Dell thinks that the growth in unstructured data will mean that potentially billions of files need to be stored in a searchable address space and that object storage is the best way to do that. It says DX customers will be able to access, store and distribute the billions of files or other digital content, from archiving all the way to the cloud.
The DX Object Storage Platform is a coming product and details are somewhat scarce. We know that it is based on one or more Cluster Services Node (CSN) management front end connected by 1GBitE to DX6012s storage nodes which can be added and added to build multi-petabyte storage capabilities with no architectural limit on the number of nodes.
The base DX technology components come from unidentified partners; Caringo thought to be one, with Dell taking the best of breed parts and integrating them to produce its own object storage technology. Data is stored with metadata which is used to automatically manage the length and location of content storage. The company did not say if it was used hash addressing to do this.
The CSN boxes store an index or map of all the objects in the storage nodes and they store the objects in a single flat and potentially enormous address space. They are 2U enclosures with a single X86 CPU, six hard drives offering up to 6TB max capacity, 12GB of RAM, and 4 1GbitE ports. They have redundant power supplies and an iDRAC Express management card.
These CSNs have the centralised management interface, carry out network services and contain a content router
The DX6012s SNs also come in 2U enclosures, this time with up to 12 hard drives offering 3,6, 12 or 24TB of capacity. There is a single X86 CPU and 3, 6, 12 or 24GB of RAM plus two 2GbitE ports and redundant power supplies.
The nodes are self-managing and carry out load-balancing, storage optimisation and power conservation. They also carry out background data integrity health checks on their stored content, both original data and replicas.

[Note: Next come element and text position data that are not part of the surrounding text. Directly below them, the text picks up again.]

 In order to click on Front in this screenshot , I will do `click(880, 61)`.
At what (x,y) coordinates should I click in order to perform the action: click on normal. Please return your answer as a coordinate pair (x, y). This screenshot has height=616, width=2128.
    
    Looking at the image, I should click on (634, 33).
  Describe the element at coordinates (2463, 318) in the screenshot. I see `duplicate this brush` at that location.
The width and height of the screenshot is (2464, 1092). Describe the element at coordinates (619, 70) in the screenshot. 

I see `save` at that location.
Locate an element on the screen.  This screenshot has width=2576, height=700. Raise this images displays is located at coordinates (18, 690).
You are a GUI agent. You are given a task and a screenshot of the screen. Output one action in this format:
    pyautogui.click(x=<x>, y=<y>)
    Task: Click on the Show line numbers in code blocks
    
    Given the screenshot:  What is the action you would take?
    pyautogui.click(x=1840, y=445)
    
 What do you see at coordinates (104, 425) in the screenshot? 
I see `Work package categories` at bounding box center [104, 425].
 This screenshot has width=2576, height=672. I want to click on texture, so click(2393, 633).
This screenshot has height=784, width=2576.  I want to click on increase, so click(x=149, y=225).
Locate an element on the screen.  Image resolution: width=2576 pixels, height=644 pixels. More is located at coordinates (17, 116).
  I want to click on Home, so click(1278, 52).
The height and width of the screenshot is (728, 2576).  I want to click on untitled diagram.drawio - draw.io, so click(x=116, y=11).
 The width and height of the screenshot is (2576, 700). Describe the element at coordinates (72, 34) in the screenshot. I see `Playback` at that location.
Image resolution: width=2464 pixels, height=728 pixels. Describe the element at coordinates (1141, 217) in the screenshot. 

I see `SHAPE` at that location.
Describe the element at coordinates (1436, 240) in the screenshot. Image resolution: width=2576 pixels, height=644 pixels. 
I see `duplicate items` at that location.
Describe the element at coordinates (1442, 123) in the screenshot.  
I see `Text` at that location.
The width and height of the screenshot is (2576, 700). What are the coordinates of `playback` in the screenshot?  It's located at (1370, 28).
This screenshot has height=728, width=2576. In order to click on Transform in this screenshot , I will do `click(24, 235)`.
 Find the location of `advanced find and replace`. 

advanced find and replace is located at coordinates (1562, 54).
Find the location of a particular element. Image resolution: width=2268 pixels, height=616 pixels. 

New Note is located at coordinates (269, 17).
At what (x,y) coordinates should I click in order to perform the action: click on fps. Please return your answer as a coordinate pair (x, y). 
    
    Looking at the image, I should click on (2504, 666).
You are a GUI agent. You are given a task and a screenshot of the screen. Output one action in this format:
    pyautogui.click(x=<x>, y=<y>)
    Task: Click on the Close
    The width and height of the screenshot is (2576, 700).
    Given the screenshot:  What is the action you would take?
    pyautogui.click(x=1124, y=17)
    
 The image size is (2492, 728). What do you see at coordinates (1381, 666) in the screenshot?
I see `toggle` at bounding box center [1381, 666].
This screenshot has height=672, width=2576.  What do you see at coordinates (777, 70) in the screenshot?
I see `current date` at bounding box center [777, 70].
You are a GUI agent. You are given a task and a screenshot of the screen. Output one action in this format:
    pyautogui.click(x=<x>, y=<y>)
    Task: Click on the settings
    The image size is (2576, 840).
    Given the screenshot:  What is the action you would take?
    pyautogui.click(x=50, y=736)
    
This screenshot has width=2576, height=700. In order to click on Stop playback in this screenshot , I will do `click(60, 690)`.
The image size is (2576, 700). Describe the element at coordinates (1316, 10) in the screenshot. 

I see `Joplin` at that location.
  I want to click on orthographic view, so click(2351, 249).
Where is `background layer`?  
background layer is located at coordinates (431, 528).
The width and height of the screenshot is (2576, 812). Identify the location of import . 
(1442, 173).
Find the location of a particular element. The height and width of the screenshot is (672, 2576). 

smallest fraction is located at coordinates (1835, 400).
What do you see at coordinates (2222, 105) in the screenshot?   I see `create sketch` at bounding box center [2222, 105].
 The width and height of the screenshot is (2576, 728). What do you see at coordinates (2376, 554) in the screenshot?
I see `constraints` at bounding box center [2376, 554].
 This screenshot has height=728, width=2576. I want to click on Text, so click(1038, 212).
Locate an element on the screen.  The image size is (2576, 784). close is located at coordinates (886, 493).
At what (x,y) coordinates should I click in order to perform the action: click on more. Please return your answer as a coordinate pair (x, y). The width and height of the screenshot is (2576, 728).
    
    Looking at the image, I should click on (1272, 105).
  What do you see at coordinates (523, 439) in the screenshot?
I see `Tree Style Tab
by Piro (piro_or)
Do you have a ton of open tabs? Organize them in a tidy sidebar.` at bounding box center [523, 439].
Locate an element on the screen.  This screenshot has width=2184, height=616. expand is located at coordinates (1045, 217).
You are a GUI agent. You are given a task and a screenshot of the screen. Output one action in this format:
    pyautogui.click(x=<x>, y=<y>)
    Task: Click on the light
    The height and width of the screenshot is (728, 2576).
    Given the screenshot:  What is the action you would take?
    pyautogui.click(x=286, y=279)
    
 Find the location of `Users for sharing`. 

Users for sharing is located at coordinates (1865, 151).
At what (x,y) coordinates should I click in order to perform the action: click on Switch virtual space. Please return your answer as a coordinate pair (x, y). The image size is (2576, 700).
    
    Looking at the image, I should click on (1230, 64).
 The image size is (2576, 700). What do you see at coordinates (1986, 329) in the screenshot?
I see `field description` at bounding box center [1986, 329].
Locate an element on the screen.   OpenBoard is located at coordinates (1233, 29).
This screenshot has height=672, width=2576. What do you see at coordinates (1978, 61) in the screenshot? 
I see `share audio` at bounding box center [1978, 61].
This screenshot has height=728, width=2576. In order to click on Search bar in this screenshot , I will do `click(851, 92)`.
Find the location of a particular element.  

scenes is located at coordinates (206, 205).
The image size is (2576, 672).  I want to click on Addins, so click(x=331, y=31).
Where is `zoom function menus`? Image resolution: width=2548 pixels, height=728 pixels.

The DX 6000 has policy-based replication to geographically separate sites, with policies driven by administrator-defined object metadata. Multiple replication and distribution topologies are supported such as 1:1, 1:Many, Many:1, Many:Many.
Dell says the DX system will feature automated, policy-based retention and deletion and be affordable. It will offer various data types: immutable, mutable, and conditional mutable.
The DX is claimed to be highly expandable through a peer-scaling design. There will be multiple options for scaling capacity. It will also, Dell claims, be possible to seamlessly add future storage technologies.
This is likely to be made possible by the storage nodes having standard interfaces to the management nodes. Dell did confirm that SATA drives will be used in the storage nodes but said that other drive types or storage tiers, such as Write-Once-Read-Many (WORM) would be available as well.
The interconnect between the storage and management nodes was not identified and nor was the general speeds and feeds type information. Dell says that setup will use wizards and will not require LUNs or RAID groups. The hardware is industry-standard, and it's the DX software where the value and IP lies.
It's likely that some kind of data moving function across storage tiers will be provided.
Dell is working to build an eco-system of horizontal and vertical software suppliers to provide data ingest and access capabilities that use the DX as their object storage platform. The base protocol is HTTP and Dell is making its DX APIs available in a Software Development Kit (SDK) to partners, such as Acuo, Bridgehead Software, CommVault, EMC, Iron Mountain, Symantec and others.